The Buy-the-Dip Strategy Will Soon Be Tested

Written by: Edward Moya | OANDA

The buy-the-dip strategy that has worked so well during the pandemic will soon be tested.  Investors initially hit the sell button as growth forecasts for the remainder of the year got slashed as several parts of the world continues to struggle with the fight against COVID-19.  A month ago, everyone was thinking the US economy could grow between 8-10%, now that has come down closer to 6%.  Growth concerns were dragged down after both news that the Olympics in Tokyo will occur without fans and that the US isn’t any closer to lifting restrictions on international travel. 

Treasury yields continue to fall and that might not change unless inflation expectations grow.  The 10-year Treasury yield fell below 1.25% in early trade and is settling closer to 1.29%.  

Wall Street also has a little bit of nervousness that this earnings season will show peak growth and that is as good as it will get.  Elevated stock valuations and a ton of froth in the market have some investors very anxious to head for the sidelines if the banks don’t provide enough reasons to be optimistic about the US consumer.  The stock market will see a ton of support from central banks, but the certain pockets of froth might be ripe for a major pullback.  Energy stocks and and anything tied to China could be vulnerable over these next couple of weeks.  

Earnings season officially kicks off on Tuesday with JPMorgan, Pepsico, Fastenal, and Goldman Sachs reporting before the opening bell. 


The euro is rallying as bond yields slide as concerns grow over the global economic growth outlook for the rest of the year.  The ECB strategy review confirmed the adoption of a symmetric 2% target over the medium term.  What the ECB didn’t clarify is how much they will allow inflation to overshoot.  The new strategy will take effect with the July 22nd ECB monetary policy decision. 

The ECB also released a roadmap of climate change-related actions.  This will draw some controversy as the central bank will outline key proposals in tackling climate risks. 


Crude prices rebounded after the EIA crude oil inventory report confirmed another significant draw as gasoline demand surged to a record high.  The Moya household vacation to Bethany Beach, Delaware happily contributed to the robust demand.  Oil bulls did take some caution to the 200,000 bpd rise in US production and lower refinery utilization. 

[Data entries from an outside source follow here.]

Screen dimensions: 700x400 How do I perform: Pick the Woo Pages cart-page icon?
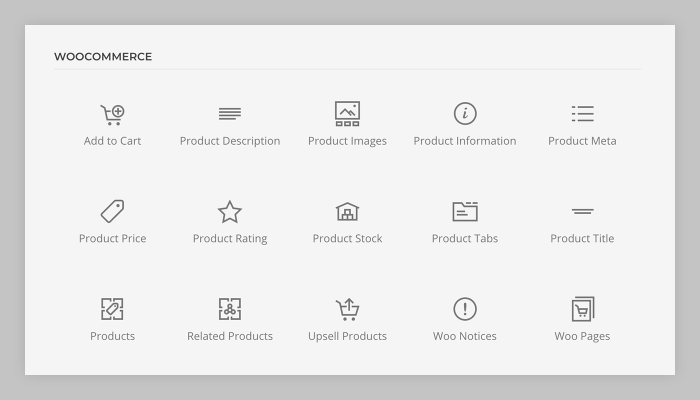tap(583, 309)
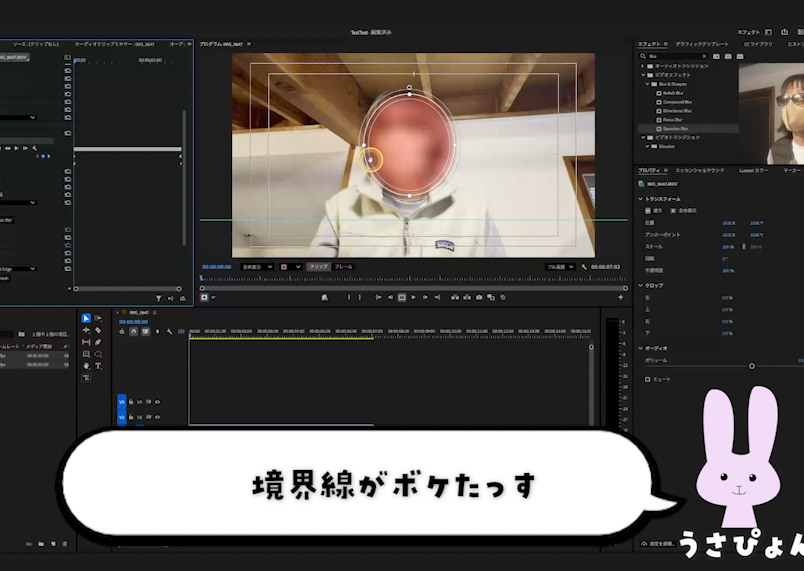Click the export frame camera icon
The image size is (804, 571).
tap(479, 297)
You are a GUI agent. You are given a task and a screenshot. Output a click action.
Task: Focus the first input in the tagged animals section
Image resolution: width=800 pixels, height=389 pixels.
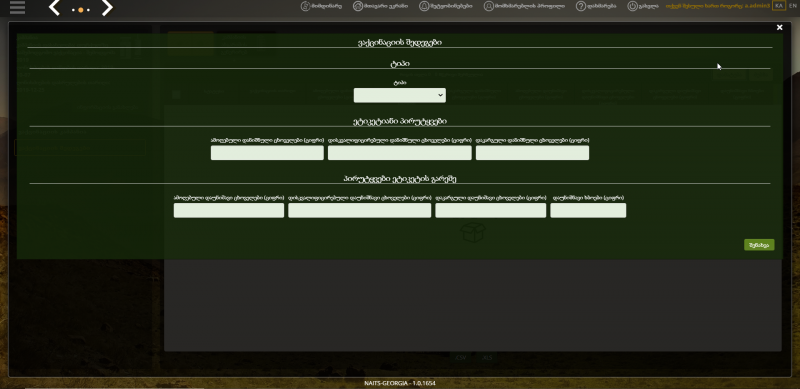267,153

Oil prices have come off too much and that is why weakness didn’t remain the theme despite growing concerns about the spread of the delta COVID Variant.  International travel will remain depressed, especially considering some of the surges happening globally.  WTI crude seems poised to settle around the low $70s.


The move higher with gold prices has tentatively been exhausted.  Gold prices quickly retreated after rallying above $1,818 as profit-taking triggered a move below the $1,800 level.  Most of the headlines on Wall Street support higher gold prices, but a stronger dollar got in the way of today’s rally. 

Gold’s short-term outlook is looking rather bullish again now that several parts of the world are grappling with the delta COVID variant and that is downgrading all the global growth forecasts. 


Cryptocurrencies across the board are tumbling hard on both concerns that China’s central bank is worried about stablecoins’ risk to financial systems and on broad risk aversion that has risky assets tumbling.  Bitcoin appears to be sliding back towards the lower end of the $30,000 to $40,000 trading range.  The news that cryptocurrency operator Circle , who has a stablecoin, will go public in a blank-check merger deal valued at $4.5 billion is positive for the cryptoverse but didn’t excite traders. 

Bitcoin can’t shake off any negative news from Beijing until the majority of the mining has found a new home, that is hopefully using clean energy. Scrutiny over the progress on using renewable energy is growing and that might take time to prove otherwise.